Ele cita que o chefe do Serviço de Inspeção de Produtos de Origem Animal em Goiás (Sipoa-GO), o médico veterinário Dinis Lourenço da Silva, entre diversas "práticas criminosas em troca dos mais diversos 'favores'", teria viabilizado a manutenção do funcionamento da unidade da BRF em Mineiros (GO), cuja indicação era de suspensão de atividades, a pedido de Roney Nogueira dos Santos, que também teria "apoiado" uma campanha eleitoral e dado produtos a Silva. Além disso, a investigação aponta que o funcionário da Seara (que pertence à JBS) Flavio Cassou dava dinheiro e alimentos a servidores do ministério em troca da emissão de certificados para liberação de cargas para exportação sem qualquer procedimento prévio de fiscalização, em troca de produtos. Além disso, o executivo Roberto Mulbert, também da JBS, aparece perguntando a uma servidora sobre a possibilidade de prorrogar a data de validade de embalagens.

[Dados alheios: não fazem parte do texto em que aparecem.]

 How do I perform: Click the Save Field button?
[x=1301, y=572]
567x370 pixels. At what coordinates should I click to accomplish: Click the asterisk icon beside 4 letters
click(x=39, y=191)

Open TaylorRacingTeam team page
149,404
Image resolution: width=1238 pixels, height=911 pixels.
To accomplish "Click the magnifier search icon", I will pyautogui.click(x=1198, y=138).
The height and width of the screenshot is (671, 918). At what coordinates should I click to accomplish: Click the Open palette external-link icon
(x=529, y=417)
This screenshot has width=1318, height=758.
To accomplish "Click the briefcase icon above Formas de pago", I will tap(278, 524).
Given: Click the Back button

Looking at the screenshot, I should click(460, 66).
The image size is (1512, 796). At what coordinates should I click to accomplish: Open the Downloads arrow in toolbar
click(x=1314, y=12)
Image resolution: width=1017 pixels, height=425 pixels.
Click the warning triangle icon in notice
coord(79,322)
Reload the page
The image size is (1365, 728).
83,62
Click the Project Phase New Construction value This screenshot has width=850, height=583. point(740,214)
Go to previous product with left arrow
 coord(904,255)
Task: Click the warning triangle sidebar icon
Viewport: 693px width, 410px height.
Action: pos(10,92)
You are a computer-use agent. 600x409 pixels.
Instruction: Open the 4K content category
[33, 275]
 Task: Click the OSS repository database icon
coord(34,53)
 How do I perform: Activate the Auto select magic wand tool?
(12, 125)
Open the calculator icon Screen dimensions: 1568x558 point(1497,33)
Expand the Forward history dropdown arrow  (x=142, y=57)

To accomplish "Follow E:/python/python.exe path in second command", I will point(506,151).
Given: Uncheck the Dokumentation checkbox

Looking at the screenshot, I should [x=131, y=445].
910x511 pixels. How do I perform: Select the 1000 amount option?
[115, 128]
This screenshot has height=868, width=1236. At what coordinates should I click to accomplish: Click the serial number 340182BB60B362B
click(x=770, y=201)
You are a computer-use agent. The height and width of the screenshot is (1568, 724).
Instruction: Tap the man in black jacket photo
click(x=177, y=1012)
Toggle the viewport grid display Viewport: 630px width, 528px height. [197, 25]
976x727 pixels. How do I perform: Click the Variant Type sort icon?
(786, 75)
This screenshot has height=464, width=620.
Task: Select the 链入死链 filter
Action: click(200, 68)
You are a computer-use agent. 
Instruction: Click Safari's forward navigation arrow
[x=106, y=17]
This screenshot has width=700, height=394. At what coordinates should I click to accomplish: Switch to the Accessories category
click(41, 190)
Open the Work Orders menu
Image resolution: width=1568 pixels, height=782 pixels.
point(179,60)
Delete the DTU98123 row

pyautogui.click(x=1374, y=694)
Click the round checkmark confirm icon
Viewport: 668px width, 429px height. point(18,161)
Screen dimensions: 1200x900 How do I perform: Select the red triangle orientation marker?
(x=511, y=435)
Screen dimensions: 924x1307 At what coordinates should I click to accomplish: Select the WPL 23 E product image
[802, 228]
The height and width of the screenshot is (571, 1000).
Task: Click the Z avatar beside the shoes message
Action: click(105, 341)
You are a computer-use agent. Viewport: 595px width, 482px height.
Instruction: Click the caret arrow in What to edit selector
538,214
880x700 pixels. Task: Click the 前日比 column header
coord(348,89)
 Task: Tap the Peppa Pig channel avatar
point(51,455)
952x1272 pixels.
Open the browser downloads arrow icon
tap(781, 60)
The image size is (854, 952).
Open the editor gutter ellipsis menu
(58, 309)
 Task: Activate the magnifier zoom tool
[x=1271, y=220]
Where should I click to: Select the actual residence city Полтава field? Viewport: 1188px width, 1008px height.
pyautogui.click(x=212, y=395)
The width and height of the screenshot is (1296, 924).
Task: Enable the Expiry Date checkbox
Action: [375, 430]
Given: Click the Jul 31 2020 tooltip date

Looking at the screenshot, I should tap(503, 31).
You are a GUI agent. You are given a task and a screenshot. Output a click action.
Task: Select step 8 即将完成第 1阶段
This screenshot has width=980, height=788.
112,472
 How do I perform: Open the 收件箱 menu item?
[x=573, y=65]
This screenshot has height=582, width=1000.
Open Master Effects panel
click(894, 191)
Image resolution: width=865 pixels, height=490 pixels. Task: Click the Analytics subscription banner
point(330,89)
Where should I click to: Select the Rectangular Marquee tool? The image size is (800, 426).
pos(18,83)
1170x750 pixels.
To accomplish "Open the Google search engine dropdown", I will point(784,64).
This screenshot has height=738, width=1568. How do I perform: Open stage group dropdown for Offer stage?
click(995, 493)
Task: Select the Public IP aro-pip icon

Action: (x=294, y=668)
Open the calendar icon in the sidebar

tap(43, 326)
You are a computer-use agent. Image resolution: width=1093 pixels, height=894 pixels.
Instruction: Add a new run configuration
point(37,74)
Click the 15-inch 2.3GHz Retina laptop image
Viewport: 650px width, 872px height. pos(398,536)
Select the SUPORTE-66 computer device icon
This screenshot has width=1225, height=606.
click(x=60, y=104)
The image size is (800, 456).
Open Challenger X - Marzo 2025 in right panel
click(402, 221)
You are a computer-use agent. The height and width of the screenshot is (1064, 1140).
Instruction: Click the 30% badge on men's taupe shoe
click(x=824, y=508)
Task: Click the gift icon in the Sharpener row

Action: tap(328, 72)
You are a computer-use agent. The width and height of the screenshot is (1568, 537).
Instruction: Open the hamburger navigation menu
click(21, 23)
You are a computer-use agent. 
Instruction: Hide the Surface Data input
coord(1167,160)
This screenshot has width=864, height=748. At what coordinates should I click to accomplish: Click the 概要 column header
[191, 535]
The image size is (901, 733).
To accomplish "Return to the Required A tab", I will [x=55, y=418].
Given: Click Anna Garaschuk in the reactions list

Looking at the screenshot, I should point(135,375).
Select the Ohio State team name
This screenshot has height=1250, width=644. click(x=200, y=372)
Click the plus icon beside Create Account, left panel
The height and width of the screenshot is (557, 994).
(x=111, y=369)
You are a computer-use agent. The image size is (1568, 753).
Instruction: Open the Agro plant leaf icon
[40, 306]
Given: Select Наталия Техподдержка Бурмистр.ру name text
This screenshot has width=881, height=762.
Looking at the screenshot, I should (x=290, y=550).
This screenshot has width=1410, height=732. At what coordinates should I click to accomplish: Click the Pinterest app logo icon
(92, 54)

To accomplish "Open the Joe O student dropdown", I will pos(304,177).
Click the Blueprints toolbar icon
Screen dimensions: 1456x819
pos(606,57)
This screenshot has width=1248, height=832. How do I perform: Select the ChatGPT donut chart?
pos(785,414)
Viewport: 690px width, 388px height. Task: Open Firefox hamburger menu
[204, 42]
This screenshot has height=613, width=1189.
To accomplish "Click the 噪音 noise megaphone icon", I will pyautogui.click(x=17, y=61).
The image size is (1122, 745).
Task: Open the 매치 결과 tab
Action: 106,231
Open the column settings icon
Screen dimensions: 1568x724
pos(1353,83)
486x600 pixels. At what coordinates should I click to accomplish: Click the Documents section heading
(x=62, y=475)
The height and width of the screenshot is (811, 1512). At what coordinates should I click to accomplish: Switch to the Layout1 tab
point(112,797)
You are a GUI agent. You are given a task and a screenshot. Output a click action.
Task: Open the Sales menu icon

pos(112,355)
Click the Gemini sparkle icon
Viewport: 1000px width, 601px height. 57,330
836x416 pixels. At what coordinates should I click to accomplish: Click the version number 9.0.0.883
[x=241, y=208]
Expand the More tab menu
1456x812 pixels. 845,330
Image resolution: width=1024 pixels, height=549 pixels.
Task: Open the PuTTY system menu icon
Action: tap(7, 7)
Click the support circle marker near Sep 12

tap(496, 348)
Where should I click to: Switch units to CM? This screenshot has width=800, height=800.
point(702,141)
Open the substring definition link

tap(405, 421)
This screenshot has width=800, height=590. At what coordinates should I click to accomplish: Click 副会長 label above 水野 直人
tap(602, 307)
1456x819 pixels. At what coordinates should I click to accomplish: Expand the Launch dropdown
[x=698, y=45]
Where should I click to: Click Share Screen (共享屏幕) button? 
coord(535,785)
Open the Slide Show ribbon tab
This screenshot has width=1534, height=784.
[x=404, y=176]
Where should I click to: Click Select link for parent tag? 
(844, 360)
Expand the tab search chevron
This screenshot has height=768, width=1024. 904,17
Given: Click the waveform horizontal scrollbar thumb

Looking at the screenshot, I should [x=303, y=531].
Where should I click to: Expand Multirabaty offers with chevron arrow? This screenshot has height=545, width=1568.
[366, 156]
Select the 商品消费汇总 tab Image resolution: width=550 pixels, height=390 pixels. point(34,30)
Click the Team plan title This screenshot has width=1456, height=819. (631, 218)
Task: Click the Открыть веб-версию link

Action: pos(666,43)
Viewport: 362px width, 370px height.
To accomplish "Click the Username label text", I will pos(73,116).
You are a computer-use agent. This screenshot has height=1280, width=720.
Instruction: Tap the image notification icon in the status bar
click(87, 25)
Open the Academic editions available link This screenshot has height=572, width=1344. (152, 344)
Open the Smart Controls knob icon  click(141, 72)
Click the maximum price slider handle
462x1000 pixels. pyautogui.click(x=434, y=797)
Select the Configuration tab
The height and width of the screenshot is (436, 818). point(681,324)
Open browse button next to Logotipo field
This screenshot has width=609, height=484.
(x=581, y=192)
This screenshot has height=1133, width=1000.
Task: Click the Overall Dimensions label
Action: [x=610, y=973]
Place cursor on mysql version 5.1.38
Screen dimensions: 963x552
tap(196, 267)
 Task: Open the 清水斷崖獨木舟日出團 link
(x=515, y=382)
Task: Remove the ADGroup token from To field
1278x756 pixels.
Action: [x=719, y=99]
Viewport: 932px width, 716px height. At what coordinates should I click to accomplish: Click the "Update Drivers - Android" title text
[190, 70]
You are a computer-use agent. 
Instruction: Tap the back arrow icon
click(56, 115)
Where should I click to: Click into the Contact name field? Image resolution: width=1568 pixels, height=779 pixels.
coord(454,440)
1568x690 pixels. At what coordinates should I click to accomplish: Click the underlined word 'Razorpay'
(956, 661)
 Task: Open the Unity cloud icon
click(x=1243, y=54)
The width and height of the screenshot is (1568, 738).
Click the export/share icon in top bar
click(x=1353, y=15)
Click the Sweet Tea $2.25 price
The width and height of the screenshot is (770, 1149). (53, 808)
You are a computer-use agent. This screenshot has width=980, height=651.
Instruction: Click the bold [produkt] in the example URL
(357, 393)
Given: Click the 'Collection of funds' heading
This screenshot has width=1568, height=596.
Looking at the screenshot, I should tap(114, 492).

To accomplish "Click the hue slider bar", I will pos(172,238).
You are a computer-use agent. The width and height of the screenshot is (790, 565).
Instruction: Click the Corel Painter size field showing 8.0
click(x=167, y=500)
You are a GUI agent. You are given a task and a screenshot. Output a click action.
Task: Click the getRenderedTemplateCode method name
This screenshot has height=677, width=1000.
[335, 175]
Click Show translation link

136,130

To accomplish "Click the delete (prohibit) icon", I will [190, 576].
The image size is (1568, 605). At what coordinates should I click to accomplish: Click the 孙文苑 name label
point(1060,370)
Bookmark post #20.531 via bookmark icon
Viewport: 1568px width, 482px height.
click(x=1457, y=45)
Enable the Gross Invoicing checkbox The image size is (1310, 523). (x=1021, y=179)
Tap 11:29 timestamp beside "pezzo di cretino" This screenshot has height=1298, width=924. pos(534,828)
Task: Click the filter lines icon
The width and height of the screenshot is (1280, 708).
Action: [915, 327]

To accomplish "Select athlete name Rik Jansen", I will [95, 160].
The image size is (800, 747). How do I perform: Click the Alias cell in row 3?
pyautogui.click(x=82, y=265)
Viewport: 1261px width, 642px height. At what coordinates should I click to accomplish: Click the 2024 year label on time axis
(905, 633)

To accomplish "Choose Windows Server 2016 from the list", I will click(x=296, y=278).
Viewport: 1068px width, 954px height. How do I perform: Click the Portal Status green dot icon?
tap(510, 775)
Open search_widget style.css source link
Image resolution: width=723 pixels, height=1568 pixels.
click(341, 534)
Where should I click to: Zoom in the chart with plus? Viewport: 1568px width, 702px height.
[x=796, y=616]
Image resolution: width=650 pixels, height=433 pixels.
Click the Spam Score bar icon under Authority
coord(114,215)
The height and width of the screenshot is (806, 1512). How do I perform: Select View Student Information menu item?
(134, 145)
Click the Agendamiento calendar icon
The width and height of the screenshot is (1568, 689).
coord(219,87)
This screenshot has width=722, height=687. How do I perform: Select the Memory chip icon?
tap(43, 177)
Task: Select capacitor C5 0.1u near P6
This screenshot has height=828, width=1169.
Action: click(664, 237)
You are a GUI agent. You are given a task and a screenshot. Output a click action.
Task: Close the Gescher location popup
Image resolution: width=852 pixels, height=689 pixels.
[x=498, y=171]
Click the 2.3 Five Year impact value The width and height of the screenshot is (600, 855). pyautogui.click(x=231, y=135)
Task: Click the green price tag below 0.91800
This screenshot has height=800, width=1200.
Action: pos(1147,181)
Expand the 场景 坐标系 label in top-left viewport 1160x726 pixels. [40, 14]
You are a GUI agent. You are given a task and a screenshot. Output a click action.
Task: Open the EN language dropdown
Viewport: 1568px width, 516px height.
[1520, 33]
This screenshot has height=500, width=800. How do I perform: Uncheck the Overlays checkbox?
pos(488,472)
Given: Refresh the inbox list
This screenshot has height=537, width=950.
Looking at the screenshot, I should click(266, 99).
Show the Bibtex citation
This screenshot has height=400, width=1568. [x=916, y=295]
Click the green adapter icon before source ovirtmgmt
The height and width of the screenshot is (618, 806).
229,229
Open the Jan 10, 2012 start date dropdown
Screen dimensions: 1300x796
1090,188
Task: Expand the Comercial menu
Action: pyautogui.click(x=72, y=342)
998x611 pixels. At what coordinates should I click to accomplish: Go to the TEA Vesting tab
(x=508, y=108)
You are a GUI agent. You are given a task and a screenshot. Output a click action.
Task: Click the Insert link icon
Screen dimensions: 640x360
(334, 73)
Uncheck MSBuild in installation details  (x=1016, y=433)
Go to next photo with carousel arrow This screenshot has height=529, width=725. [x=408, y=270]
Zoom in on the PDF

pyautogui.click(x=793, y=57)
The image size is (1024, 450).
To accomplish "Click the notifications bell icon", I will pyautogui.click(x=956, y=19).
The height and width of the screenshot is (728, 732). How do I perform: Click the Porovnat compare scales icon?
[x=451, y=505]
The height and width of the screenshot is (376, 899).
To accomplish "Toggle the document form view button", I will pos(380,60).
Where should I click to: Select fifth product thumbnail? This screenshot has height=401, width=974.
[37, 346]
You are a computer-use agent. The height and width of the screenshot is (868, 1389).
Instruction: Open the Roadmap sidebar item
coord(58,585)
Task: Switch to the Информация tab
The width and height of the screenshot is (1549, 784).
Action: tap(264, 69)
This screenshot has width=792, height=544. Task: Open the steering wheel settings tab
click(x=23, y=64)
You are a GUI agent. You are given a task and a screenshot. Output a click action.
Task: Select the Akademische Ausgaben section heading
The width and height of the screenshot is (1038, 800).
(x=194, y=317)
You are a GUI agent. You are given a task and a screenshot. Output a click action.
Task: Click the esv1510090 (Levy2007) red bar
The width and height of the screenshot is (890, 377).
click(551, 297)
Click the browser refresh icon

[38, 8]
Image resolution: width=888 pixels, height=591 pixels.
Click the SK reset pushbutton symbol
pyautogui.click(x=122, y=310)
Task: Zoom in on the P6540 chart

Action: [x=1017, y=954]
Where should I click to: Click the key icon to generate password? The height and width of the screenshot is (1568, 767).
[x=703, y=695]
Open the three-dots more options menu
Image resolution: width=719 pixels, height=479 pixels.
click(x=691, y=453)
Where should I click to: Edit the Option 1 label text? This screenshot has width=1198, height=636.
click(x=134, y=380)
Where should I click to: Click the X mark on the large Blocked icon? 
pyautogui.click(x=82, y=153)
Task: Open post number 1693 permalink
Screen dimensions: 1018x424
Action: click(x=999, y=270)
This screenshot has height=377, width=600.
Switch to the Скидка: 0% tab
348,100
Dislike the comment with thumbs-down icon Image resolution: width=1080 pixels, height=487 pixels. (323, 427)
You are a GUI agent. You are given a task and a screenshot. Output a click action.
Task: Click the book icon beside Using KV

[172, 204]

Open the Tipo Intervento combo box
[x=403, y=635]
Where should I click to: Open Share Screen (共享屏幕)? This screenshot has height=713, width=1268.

- O que dizem os especialistas
"A vistoria é algo muito importante e não pode ser burlada de forma nenhuma, porque ela que colocou o país no topo de exportação mundial de carnes. No entanto, conheço o Mapa e muitos fiscais, e acredito que é uma parcela muito pequena que comete fraude. Não podemos generalizar", disse Eduardo Tondo.
- Contrapontos
O que diz o governo: o ministro Blairo Maggi salientou que, de 11 mil funcionários, apenas 33 estão sendo investigados e que, das 4.837 unidades sujeitas à inspeção federal, apenas 21 supostamente envolvidas em eventuais irregularidades.
O que dizem as empresas: A BRF diz que a fábrica de Mineiros possui três certificações internacionais que estão entre as mais importantes do mundo e que a última auditoria pela qual o local passou foi realizada pelo Mapa em fevereiro deste ano, "tendo sido considerada apta a manter suas operações em todos os critérios". Disse ainda que, "apesar de o juiz da operação ter considerado desnecessário o fechamento da unidade, ela foi interditada, de forma preventiva e temporária, pelo Ministério da Agricultura". A JBS disse que "não há nenhuma medida judicial contra os seus executivos" e que o médico veterinário Flavio Cassou, embora contratado pela empresa, estava cedido ao Mapa. A empresa ainda diz que a "JBS e suas subsidiárias atuam em absoluto cumprimento de todas as normas regulatórias em relação à produção e a comercialização de alimentos no país e no exterior e apoia as ações que visam punir o descumprimento de tais normas".